Description of the task >> One part of the entries below is wanted: the lines from the one containing "The image size is (933, 622)." through the one containing "The image size is (262, 189).". Write those out exactly and nothing else.

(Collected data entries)
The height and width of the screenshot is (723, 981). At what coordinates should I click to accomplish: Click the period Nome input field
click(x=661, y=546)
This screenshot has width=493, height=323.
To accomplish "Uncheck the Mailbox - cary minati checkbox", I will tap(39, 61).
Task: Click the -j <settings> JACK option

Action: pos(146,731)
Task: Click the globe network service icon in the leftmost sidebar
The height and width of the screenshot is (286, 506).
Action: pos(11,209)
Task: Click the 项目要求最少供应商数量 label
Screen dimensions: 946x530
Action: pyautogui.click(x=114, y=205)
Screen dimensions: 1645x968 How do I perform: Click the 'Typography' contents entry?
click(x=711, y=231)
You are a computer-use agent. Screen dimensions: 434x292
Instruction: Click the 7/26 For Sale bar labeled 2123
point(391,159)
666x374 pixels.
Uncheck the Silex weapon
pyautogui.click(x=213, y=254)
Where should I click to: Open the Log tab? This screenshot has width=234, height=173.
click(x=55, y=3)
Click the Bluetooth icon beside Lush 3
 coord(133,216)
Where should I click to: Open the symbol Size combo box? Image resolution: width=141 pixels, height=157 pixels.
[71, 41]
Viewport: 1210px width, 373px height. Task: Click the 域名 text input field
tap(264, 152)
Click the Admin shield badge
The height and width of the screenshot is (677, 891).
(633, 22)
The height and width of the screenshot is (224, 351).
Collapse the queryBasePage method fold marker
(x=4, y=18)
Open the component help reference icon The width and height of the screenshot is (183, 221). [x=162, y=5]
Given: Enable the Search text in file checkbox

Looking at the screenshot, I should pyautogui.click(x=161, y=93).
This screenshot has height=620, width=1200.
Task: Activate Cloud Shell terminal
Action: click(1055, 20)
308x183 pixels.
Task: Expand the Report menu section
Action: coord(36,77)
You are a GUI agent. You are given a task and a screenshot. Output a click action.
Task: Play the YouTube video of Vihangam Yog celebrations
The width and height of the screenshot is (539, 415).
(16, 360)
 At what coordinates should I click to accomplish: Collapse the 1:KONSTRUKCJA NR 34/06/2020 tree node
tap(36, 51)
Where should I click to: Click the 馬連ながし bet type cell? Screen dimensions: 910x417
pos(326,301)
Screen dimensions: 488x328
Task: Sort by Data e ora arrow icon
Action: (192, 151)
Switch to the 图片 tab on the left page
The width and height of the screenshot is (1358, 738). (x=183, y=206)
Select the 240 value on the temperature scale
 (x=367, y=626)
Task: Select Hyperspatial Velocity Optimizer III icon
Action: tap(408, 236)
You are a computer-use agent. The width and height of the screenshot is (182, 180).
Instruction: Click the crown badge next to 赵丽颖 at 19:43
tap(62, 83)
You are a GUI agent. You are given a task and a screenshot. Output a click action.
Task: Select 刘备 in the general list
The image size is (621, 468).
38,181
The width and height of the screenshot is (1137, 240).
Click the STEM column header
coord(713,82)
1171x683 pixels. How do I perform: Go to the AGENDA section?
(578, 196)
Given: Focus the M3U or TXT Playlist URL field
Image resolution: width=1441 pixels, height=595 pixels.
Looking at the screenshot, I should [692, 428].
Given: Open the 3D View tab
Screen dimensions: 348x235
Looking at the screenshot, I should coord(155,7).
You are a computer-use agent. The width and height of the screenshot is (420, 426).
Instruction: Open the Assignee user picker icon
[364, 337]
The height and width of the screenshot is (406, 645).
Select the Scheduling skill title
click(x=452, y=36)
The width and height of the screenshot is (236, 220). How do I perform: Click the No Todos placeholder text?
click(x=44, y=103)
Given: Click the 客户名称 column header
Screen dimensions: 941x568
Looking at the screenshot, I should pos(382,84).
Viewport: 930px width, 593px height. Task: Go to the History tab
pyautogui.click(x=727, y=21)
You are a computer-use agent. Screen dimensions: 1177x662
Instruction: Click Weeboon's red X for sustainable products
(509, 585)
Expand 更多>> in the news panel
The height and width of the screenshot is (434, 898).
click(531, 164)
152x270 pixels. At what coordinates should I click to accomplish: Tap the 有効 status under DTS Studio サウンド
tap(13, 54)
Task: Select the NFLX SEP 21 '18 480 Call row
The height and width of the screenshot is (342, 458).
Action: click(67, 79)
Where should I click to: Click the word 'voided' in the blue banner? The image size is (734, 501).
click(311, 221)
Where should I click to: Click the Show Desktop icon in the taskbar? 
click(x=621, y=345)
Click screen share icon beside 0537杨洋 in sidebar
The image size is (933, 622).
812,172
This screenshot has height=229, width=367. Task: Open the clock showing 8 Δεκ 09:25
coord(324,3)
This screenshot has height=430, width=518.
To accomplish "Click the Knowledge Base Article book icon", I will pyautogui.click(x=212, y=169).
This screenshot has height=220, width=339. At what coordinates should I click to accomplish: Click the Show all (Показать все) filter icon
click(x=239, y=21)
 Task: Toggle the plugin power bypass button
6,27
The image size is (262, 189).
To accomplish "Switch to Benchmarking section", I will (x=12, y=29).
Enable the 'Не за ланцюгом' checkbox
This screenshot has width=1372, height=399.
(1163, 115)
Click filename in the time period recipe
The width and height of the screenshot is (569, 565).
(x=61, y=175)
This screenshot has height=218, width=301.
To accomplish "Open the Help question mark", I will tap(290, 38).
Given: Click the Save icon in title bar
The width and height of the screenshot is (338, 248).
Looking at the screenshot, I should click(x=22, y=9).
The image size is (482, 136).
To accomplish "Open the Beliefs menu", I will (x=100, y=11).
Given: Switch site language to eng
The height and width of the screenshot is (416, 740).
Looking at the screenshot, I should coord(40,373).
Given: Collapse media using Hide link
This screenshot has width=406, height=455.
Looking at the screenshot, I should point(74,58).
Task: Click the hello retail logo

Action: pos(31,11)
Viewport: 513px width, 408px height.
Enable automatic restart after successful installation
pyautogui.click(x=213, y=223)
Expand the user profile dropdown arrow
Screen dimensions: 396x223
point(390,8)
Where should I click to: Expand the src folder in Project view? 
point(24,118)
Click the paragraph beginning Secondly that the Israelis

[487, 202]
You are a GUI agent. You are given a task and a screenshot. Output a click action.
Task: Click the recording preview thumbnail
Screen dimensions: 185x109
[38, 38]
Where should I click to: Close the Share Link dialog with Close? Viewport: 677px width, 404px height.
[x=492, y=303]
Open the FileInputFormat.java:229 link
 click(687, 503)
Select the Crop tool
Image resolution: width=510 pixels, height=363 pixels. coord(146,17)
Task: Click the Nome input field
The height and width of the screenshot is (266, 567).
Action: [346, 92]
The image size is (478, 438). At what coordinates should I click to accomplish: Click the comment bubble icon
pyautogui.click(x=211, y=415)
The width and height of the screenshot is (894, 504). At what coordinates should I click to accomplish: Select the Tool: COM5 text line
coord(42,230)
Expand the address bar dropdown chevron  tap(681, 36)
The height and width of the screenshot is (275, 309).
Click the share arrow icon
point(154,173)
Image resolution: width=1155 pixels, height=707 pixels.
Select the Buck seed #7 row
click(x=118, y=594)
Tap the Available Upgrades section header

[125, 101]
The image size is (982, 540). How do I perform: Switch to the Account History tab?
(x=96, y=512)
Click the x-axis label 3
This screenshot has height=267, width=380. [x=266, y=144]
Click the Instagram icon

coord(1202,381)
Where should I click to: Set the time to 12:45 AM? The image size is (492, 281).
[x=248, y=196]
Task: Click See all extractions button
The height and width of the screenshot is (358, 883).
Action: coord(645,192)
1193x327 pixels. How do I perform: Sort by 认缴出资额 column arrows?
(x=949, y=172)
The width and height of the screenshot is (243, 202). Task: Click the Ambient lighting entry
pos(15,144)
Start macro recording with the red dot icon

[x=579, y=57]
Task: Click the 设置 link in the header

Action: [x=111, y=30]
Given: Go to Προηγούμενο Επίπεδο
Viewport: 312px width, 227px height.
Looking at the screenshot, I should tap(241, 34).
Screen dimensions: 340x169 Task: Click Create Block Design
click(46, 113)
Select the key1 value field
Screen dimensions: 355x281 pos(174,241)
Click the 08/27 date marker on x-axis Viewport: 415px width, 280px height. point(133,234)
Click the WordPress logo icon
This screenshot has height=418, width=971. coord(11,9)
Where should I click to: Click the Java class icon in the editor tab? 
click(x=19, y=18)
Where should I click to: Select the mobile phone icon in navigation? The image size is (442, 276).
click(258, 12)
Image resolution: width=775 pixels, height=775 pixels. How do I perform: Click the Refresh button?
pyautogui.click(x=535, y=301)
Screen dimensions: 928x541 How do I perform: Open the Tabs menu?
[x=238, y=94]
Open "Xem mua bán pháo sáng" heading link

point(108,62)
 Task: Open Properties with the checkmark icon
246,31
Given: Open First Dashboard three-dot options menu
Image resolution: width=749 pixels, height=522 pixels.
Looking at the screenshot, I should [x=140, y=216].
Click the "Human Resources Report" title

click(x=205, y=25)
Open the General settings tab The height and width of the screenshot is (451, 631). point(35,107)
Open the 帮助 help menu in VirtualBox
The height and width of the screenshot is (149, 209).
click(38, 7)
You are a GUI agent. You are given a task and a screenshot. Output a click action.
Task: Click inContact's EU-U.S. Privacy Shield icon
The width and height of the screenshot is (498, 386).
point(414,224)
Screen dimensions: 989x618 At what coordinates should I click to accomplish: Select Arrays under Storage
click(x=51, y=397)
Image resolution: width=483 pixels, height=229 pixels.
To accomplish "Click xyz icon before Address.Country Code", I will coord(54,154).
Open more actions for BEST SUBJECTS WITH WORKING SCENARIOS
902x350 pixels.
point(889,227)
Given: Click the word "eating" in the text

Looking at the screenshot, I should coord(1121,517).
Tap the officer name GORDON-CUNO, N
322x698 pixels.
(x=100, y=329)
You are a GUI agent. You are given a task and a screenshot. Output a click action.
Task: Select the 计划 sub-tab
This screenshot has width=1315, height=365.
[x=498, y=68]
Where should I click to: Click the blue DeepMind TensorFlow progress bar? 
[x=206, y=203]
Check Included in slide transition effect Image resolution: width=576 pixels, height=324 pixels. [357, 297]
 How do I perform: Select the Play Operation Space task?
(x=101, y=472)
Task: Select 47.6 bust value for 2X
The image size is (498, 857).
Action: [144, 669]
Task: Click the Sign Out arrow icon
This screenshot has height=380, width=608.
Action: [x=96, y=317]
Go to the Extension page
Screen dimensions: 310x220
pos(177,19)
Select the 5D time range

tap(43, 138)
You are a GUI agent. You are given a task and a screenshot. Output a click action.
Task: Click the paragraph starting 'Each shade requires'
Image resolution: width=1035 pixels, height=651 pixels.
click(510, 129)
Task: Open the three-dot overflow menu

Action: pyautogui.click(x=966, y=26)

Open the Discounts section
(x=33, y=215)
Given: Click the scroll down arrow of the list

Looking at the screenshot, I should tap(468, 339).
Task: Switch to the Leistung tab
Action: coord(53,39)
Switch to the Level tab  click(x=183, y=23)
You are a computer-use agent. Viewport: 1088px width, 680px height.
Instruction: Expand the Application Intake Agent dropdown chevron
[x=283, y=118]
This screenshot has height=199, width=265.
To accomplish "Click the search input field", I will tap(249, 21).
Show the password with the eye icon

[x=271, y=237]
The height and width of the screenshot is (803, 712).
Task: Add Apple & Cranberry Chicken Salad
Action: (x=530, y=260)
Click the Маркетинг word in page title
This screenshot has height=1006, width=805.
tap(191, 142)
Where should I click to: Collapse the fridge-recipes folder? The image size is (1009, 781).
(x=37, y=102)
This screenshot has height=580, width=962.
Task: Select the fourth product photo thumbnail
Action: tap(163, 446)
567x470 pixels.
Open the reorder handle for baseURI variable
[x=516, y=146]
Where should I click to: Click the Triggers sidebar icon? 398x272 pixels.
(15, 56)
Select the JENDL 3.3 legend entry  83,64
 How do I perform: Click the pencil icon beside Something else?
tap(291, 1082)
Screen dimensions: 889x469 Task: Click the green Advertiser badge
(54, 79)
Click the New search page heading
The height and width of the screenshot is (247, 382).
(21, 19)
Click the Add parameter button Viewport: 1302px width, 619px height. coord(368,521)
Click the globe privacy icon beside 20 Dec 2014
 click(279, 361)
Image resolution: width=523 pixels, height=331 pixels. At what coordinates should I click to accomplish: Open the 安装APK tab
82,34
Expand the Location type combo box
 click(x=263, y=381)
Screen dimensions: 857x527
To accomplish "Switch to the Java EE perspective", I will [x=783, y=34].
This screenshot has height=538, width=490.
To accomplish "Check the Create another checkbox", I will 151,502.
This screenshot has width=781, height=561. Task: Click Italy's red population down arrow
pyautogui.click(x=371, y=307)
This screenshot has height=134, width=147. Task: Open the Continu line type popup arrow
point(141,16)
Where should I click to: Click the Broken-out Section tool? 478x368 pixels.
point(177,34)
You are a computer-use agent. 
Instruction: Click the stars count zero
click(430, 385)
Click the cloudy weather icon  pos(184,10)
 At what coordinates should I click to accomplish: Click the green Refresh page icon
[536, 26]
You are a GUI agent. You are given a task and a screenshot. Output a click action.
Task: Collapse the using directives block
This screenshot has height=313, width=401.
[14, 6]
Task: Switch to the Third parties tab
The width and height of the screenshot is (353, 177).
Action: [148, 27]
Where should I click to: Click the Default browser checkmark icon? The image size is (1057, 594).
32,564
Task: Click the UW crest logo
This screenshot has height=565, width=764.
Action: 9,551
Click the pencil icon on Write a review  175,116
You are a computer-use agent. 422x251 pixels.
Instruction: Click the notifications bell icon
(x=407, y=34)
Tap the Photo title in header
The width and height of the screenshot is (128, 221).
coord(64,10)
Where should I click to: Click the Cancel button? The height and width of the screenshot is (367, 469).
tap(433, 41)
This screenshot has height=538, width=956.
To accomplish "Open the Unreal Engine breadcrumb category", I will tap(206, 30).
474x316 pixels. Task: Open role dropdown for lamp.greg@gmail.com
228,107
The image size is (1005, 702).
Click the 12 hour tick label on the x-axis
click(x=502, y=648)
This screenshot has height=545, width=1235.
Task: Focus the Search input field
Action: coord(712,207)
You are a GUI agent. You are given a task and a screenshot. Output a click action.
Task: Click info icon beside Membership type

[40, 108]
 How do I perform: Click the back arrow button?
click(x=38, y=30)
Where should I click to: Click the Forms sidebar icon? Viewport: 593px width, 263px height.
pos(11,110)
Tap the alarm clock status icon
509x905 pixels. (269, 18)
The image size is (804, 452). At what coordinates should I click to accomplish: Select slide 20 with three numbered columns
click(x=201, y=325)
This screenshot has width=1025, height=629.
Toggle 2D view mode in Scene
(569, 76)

Output for this exercise >>
The image size is (933, 622).
812,172
This screenshot has height=229, width=367. Task: Open the clock showing 8 Δεκ 09:25
coord(324,3)
This screenshot has height=430, width=518.
To accomplish "Click the Knowledge Base Article book icon", I will pyautogui.click(x=212, y=169).
This screenshot has height=220, width=339. At what coordinates should I click to accomplish: Click the Show all (Показать все) filter icon
click(x=239, y=21)
 Task: Toggle the plugin power bypass button
6,27
The image size is (262, 189).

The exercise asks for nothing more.